The air is crisp on the Diag this fall day. Students of all races mill about, some pensive, others, like me, pivoting from foot to foot, awaiting the leader with the bullhorn to assemble the eager political activists. This march against apartheid is to be my first.
I can see it all now, so clearly: my afro leaping, bell bottom blue jeans, and an army green jacket with patches — my uniform of the day. I arrived ready and determined to fight for change, to be a part of the global movement towards long-overdue justice.
It was 1978, and the anguish of the Soweto uprising continued burning in our hearts and minds. Two years earlier in Soweto, Black school children had gathered in the South African township to protest against the government enforcement of Afrikaans as the official language of their curriculum. Morally and pragmatically, the Black students refused to accept the language of their colonizer and oppressor. They rallied against the edict, committed to fighting for the survival of their own language and culture.
During the Soweto protest, through an act of vicious police brutality and terrorism, 13-year-old student Hector Pieterson had been fatally shot. The photo of the young child, among the most influential images of the 20th century, remains emblazoned in my mind — Pieterson’s dying body draped in the arms of his friend, Mbuyisa Makhubo. Pieterson’s sister, Antoinette Sithole, running beside Makhubo with terror on her face. The image ripped through my young activist soul — and many others as well.
This would not be the last time I would witness such a terror of police brutality, of racism, of systemic injustice captured for the world to see. In May 2020, the world saw an eight-minute and 46-second video of Mr. George Floyd’s life slowly slipping away at the merciless hands of an overzealous police officer. As many watched, they questioned what we could or should do, and that reflection turned into action and voices demanding to be heard. And as photography and videography have become more and more accessible in our contemporary lives, we continue to be affronted, seemingly daily, with graphic photos and videos of anti-Black violence propagated throughout America and around the world.
Between the first draft of this article I wrote weeks ago and today’s publication, I was devastated to learn that yet another Black man has been shot by overzealous police. Jacob Blake was shot seven times in the back in front of his three young sons and is paralyzed from the waist down. The facts surrounding the shooting are under investigation while once again, protestors fill the streets across the country demanding justice.
Today, as photos and videos of violence continue to flood our news cycles, I find myself peering at the screen, heartbroken and rattled. During moments of injustice, caught on film, the subjects do not see the viewers, but the thousands bear witness to their trauma. And in the reflection of our screens, our phones, our televisions, our tablets, we must recognize that we can also see ourselves.
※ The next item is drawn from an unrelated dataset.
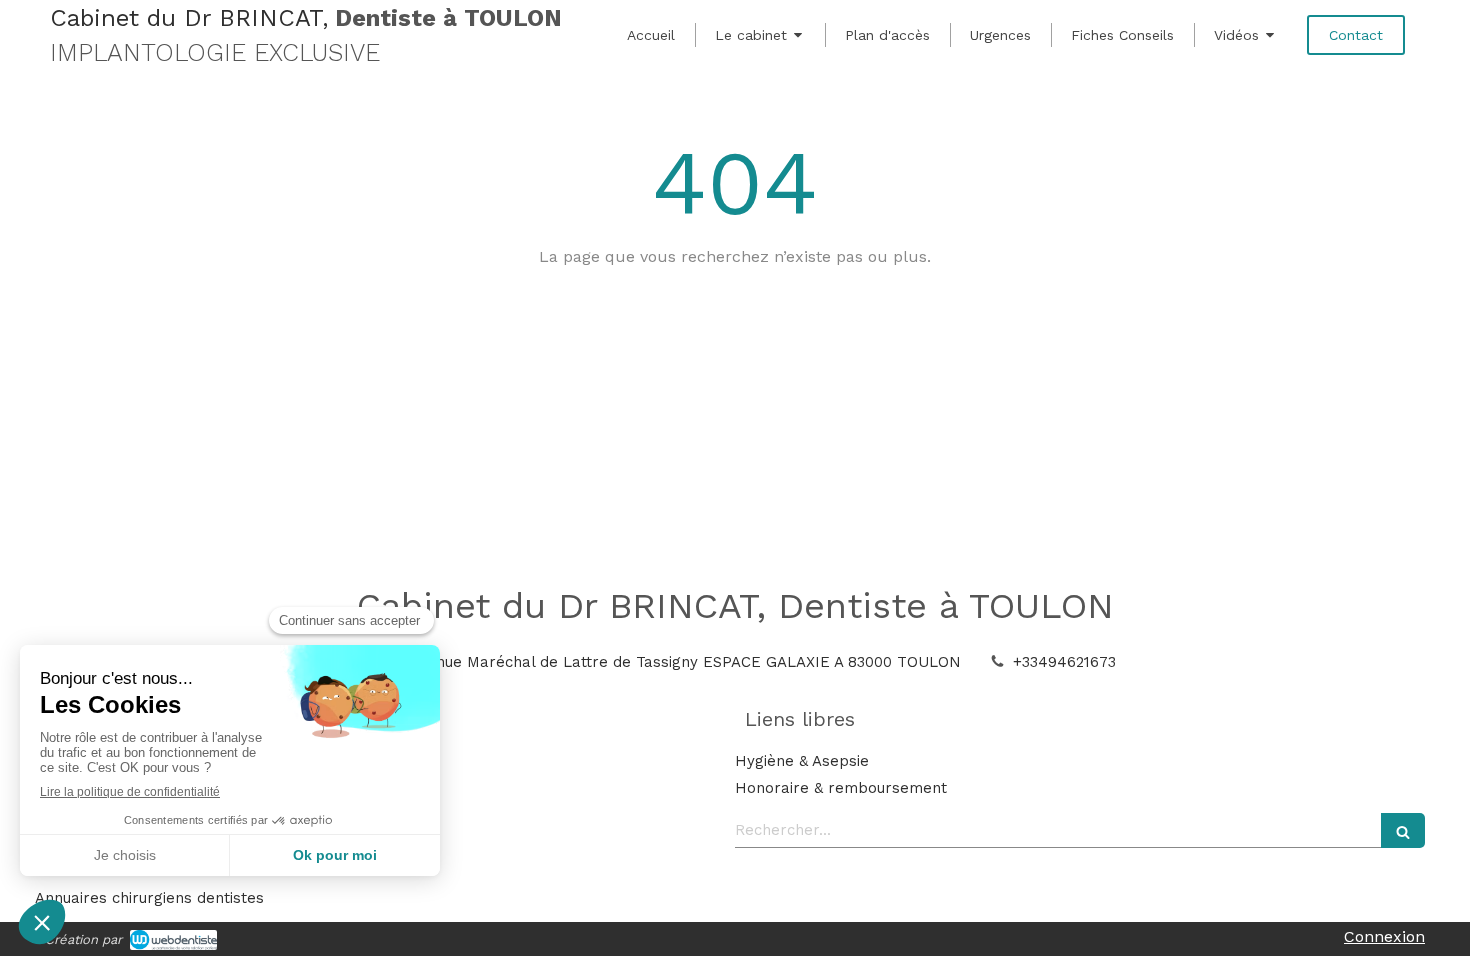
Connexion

These moments of injustice do not occur in a vacuum. We live and participate in this world, the society that permits these traumas to unfold. And we share a responsibility with our friends, family, and communities to recognize our own power to change the world around us. The question is, when we engage in self-reflection, when we observe our own physical and emotional reactions to these scenes, how do we summon the courage to do better, to propel change and impact lives?
Back in 1978, with the searing image of Pieterson etched in our minds, we marched. We demanded that the University cease business with companies that had commercial interests in apartheid South Africa. Joining forces with national and local civil rights organizations, faculty, and concerned citizens, University of Michigan students helped to dismantle an economic system that supported racial oppression. Our actions may not have prompted that change in totality, but we stood in unity against oppression to drive awareness and action. In total, it took more than a decade, litigation, and personal and professional loss by many like the giant of the movement, Nelson Mandela, to effectuate change. Today, South Africa has evolved into a more just, empathetic nation.
Here in 2020, the Diag sits emptier than ever before as COVID-19 ravages our families, our communities, the economy, and our very way of life. Everything has changed — well, almost. The country, the world, and the University at large continue facing a crisis of racial inequality, one further accentuated by a global health pandemic that has highlighted inequity and amplified fissures. Once again, we encounter a seminal moment, a historical turning point we cannot brush aside or minimize.
This new vehicle of information — the Diversity, Equity, Inclusion, and Justice website — will serve as a pivotal resource connecting us in ways that even protests could not. We can communicate across the world as alumni, we can share our individual and collective thoughts on a path forward, and we can champion understanding, empathy, healing, and equity for all of our students, faculty, and communities.
The quality of our lives remain interconnected. As anti-Black violence ravages our communities, that political violence does not stop at its anti-Black iterations, but rather spreads across the globe and for a plethora of marginalized and disenfranchised communities. As an enormous body of alumni with rich and diverse experiences and backgrounds, by listening to one another, we can create viable solutions and strategies to protect and empower one another. We can plot a plan forward to support the prosperity of communities in our country and around the globe. In other words, we can make a difference in this world by listening to one another’s ideas, stories, and needs.
We must then take action with intentionality and an earnest spirit. We have to do the work; peer into our own hearts and minds with a critical eye and we must choose to do better. Then, we can make good on that promise of being the Leaders and the Best.